Utah Foundation collaborated with Salt Lake Community College to survey high school students graduating in 2013 about their post-high school intentions. The survey was designed to query graduates’ attitudes, knowledge, and motivation about attending higher education, their influences towards pursuing higher education, and their understanding of financial feasibility. These results are set in the context of raising the number of post-secondary degrees or certificates among Utah’s workforce to 66% in 2020 from 43% today.
A vast majority of survey respondents expect to obtain post-secondary degrees or trade certificates. More non-White graduates and female graduates indicated that they would be in college or job training within six months of completing high school than White graduates and male graduates; this is mainly due to the latter graduates performing church missions and service work. Respondents believe that their own personal motivation is the most important factor in their post-secondary plans. Interestingly, counselors and teachers seem to play a more important role in the decisions for graduates with lower family incomes and whose parents have lower educational attainment.
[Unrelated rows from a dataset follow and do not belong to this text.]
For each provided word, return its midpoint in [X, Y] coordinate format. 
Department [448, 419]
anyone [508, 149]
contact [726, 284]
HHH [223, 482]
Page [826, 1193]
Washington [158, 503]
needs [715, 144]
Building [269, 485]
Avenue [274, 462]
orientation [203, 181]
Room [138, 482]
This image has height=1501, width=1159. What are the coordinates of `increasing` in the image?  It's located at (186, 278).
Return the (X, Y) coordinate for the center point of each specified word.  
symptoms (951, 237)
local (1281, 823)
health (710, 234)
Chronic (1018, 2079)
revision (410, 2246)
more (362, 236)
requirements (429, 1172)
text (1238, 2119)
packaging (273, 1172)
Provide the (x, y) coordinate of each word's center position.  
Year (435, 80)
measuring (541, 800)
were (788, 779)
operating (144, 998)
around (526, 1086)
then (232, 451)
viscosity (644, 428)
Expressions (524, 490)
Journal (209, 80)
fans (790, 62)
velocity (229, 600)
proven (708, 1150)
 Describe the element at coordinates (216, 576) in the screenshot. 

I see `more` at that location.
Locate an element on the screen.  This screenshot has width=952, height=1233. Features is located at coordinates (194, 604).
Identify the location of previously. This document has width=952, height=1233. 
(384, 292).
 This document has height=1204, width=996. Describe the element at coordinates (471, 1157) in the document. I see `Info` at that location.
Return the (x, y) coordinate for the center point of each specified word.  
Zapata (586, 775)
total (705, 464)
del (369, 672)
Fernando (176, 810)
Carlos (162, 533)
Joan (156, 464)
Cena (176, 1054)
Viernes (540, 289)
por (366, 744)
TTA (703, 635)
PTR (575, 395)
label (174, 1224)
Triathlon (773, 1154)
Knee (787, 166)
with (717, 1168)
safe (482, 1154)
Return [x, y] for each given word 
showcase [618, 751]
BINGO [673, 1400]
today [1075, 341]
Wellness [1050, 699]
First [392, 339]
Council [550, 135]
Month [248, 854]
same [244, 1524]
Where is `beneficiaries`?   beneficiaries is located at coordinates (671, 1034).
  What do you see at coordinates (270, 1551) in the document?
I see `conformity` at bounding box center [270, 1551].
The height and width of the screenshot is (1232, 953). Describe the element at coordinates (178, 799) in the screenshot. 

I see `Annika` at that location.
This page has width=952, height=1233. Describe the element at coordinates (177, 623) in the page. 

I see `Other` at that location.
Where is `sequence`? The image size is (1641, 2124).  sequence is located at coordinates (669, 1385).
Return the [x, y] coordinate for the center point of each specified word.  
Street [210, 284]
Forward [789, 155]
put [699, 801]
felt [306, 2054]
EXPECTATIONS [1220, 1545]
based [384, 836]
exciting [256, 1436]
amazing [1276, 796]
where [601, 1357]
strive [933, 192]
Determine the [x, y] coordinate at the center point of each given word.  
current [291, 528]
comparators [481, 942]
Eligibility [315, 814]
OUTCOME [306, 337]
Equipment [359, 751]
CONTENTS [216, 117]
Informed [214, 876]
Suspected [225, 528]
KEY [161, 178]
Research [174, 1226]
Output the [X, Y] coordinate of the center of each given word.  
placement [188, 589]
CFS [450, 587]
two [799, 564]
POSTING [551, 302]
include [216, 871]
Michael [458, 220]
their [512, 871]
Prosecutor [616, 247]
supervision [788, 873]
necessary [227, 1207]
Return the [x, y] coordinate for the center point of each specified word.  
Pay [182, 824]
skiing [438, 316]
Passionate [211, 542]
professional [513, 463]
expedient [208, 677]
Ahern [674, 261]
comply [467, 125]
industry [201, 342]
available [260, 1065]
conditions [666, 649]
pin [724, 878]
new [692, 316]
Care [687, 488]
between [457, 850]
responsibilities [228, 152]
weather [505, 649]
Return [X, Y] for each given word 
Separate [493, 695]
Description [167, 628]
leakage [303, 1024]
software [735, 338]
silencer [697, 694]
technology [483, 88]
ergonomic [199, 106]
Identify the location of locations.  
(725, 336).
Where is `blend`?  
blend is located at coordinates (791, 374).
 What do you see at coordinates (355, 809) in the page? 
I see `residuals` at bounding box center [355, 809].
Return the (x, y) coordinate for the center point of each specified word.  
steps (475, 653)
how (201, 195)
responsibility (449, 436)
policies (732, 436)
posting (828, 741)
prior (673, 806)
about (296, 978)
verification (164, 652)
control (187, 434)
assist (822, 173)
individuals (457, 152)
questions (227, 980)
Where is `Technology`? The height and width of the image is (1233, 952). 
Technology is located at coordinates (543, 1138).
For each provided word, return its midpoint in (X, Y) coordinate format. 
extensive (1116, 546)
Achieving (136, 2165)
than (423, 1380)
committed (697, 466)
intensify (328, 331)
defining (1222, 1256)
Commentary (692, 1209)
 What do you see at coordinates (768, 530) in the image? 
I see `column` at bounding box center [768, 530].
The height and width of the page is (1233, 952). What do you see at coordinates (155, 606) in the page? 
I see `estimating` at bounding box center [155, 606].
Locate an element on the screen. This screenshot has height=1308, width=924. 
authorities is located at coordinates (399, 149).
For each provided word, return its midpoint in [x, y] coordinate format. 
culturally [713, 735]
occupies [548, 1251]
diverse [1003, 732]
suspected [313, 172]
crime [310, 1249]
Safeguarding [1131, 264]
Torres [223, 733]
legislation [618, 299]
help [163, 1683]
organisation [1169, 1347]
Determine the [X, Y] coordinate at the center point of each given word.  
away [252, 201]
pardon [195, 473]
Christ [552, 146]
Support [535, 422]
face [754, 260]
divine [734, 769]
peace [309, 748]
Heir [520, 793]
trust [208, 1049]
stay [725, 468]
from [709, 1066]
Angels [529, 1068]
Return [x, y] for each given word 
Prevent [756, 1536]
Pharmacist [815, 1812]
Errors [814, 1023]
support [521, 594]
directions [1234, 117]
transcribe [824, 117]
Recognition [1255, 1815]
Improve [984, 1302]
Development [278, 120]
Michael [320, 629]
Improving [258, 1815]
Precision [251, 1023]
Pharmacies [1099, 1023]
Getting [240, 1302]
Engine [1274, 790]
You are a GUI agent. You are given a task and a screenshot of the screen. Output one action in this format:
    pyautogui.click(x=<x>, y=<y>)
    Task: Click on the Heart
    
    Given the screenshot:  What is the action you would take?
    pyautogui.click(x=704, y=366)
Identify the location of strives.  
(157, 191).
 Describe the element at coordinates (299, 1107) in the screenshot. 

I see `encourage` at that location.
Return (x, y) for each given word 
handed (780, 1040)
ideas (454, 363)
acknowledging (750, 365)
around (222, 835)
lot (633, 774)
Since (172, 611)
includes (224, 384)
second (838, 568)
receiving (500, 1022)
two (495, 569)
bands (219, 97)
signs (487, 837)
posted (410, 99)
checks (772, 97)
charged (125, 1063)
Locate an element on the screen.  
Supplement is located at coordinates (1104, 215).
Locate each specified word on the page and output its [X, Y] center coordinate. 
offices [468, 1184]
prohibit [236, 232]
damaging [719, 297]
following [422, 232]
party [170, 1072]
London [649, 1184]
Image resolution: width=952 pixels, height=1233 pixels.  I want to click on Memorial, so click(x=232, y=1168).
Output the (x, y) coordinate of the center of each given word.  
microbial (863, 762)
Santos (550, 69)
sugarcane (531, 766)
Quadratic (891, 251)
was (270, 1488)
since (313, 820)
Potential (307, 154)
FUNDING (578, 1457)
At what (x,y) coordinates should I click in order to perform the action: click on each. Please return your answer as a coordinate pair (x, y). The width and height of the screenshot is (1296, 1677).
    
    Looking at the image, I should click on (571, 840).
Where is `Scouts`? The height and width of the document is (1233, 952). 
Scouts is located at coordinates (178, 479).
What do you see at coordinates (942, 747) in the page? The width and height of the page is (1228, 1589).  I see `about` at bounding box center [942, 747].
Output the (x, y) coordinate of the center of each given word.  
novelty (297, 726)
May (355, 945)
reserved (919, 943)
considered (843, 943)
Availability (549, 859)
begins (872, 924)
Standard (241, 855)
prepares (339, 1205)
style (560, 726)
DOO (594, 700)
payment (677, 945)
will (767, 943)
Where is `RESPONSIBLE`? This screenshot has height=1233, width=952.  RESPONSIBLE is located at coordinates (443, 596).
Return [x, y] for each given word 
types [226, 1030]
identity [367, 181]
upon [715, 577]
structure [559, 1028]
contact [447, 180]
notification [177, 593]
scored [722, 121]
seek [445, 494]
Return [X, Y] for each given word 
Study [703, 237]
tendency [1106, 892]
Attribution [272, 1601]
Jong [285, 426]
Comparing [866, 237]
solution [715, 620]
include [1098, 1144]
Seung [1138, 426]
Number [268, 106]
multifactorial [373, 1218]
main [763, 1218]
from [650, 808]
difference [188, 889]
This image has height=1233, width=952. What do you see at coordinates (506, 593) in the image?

Respondents strongly indicated that they were pursing education to get a job later, learn new job skills, and learn about subjects that are interesting and challenging. Over half of the graduates themselves expected to receive a bachelor’s degree and over one-third expected to go even further into graduate school. However, Utah’s greatest percentage increase in post-secondary education over the past ten years is from the completion of trade certificates.
There is a continuing trend toward higher education both nationally and in Utah. Women have more education than men; this post-secondary gender gap is smaller in Utah than in the U.S. Utah men are outperforming U.S. men and Utah women are underperforming U.S. women due to a blend of demographic and cultural reasons.
Nearly 90% of graduates are at least somewhat sure about the kind of career they want. When thinking about these future plans, the respondents were focused on getting a good education, doing interesting work, having steady work, and having strong family connections.
The survey results indicate that family income and race were related to the most significant response differences, with gender and ethnicity somewhat less so. Mothers’ educational attainment levels seem to have a greater effect on responder differences than fathers’ educational attainment.